There are a huge amount of things that could have gone wrong with the profiling of the feeds/sources.

The very first reason why things did not work out as expected could have been that all these signals indicating the quality of a page given the RSS feed or the quality of an article with respect to another are not "clean" signals:

Selling ads — It is not a secret that the main purpose of Google is selling ads. Every application of Google, to be freely available, needs to re-pay itself displaying ads that the users can click. Even Google Mail displays ads to the users.

In the case of Google Reader, the ads could be related to what the user is reading: reading about music? What about some nice tickets for the concert of X?

Moreover, since a user is logged in the information coming from the Google Reader can be leveraged to sell the ads during the web search or in other products by Google. If the user reads about some specific sport champion in the RSS feeds and then goes to the web search looking for a pair of shoes, one of the options is to show the ads from the sponsor of the sport(wo)man. in this way, the user would be more prone in clicking the ads of a brand that is related to something that he already knows.

This last point is not sci-fi and it can be achieved creating an ontology relating people to products/brands like: Torres ⇒ Chelsea FC ⇒ Samsung. All these pieces of information are already available on the web and they just need to be composed and cleaned maybe using as a base cleaner datasets such as Wikipedia. Even simpler associations could be made using more direct knowledge of the things already seen: if the user is reading some news about Apple, why not proposing when looking for a laptop online to buy a MacBook? Such an association can be made easily with a rule of the type "if the ad contains one of the keywords of the articles that the user reads more frequently, boost it" and obtaining a list of such keywords is something that Google knows how to do very well in web search already.

In this case, the problems are more "political" than technical.

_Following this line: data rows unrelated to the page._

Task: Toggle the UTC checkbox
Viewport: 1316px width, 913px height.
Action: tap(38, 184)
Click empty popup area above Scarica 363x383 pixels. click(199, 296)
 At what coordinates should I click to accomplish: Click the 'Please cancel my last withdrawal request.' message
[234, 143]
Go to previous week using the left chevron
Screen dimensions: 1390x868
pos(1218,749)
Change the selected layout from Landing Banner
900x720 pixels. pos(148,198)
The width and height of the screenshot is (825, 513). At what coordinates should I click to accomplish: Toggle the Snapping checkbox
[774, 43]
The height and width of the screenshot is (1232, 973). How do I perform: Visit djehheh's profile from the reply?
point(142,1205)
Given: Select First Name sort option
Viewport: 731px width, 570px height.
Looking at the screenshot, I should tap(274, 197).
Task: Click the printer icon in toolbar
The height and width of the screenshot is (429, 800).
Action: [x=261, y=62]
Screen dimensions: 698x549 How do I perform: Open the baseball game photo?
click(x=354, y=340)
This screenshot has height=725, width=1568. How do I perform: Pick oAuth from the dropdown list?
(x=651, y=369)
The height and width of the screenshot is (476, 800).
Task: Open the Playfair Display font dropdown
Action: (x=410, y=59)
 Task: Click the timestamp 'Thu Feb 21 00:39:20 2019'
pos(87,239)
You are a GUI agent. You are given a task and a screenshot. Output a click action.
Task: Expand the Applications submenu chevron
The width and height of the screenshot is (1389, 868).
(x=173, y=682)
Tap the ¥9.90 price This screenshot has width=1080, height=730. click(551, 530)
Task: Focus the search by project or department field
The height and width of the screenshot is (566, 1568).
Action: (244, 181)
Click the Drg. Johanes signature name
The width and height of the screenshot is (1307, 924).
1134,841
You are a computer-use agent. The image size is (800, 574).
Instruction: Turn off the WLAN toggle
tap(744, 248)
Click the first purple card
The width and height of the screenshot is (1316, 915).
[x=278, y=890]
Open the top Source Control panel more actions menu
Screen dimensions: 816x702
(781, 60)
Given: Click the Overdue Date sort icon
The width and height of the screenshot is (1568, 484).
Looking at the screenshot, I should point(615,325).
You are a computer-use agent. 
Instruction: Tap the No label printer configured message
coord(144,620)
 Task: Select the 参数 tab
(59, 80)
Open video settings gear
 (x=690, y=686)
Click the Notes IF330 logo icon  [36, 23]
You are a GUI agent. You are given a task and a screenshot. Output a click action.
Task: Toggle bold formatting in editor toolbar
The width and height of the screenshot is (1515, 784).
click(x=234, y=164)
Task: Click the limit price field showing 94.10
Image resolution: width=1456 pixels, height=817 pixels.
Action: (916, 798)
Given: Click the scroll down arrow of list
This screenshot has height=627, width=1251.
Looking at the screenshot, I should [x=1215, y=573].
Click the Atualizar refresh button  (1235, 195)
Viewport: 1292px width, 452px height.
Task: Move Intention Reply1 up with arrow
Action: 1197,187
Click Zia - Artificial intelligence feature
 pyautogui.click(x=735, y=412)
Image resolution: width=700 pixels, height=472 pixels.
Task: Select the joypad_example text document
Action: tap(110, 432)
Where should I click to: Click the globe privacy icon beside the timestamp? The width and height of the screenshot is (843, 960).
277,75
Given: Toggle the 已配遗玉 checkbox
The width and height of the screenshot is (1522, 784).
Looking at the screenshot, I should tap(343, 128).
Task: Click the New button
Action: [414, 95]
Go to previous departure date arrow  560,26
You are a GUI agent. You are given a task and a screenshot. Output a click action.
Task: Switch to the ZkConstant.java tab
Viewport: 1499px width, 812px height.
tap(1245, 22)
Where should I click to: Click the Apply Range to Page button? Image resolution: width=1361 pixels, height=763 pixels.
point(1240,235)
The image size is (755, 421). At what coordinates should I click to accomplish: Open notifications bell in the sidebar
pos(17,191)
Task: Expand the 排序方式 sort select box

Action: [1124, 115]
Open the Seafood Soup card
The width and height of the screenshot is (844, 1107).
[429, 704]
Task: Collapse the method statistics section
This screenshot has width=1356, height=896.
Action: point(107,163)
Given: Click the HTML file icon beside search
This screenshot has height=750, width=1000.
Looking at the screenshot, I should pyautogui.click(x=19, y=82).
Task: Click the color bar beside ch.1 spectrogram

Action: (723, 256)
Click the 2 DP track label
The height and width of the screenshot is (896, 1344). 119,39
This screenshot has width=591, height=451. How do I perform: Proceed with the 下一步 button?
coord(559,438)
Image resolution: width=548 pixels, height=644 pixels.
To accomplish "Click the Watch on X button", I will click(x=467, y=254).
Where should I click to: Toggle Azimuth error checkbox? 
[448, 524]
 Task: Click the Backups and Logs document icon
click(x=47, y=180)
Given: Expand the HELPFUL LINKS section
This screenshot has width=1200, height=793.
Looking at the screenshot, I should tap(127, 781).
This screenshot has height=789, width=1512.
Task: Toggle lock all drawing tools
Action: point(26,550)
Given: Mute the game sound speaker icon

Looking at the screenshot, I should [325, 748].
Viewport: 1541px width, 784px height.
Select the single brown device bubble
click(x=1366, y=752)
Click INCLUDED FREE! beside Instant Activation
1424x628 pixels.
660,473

The largest part of the information that is consumed on Google Reader are news and news are damn difficult to monetize. There are mainly two reasons why this is damn difficult:

  1. You risk a real tragedy from the PR point of view.
  2. You risk to sell ads on top of someone else's business.

For the first one, let's imagine that the user is reading an article about the massacre at in Aurora, Colorado, at the theater where the latest Batman movie was projected. Let's imagine that the ads in Google Reader are related to "Buy a house in Aurora" or "Buy Batman movies" or "Visit Colorado". You probably got it yourself now and you can try to imagine all the possible inappropriate advertisements related to the latest news that you read online or on a newspaper today.

For the second one, if you go to any newspaper online, you can find that they have ads on their pages. Makes sense: they produce the content and they have to monetize that and they can cherry pick what not to monetize in order not to fall into the case above. The problem is that every time that a user uses Google Reader and reads an article on the page, there is a certain probability that he will not go to the page of the newspaper. This is upsetting enough for a newspaper but it would be even more if Google would get their money as well.

These are the reason why, if I would be Google, I would not place ads on Google News either.

The motivation of point two is also a good explanation why newspapers usually provide only a short description of the article and (almost) never the full text. If they would offer that all in the feed, people would not need anymore to go to the newspaper page and so they would self-reduce the chance of having their ads clicked. Google Reader could potentially expand the information in the feed with the full page in order provide the complete content to the users but they already have some issues with the newspapers and probably they do not want to get that worse (for instance see here).

That's all for now. If something else will arrive into my mind, I will share.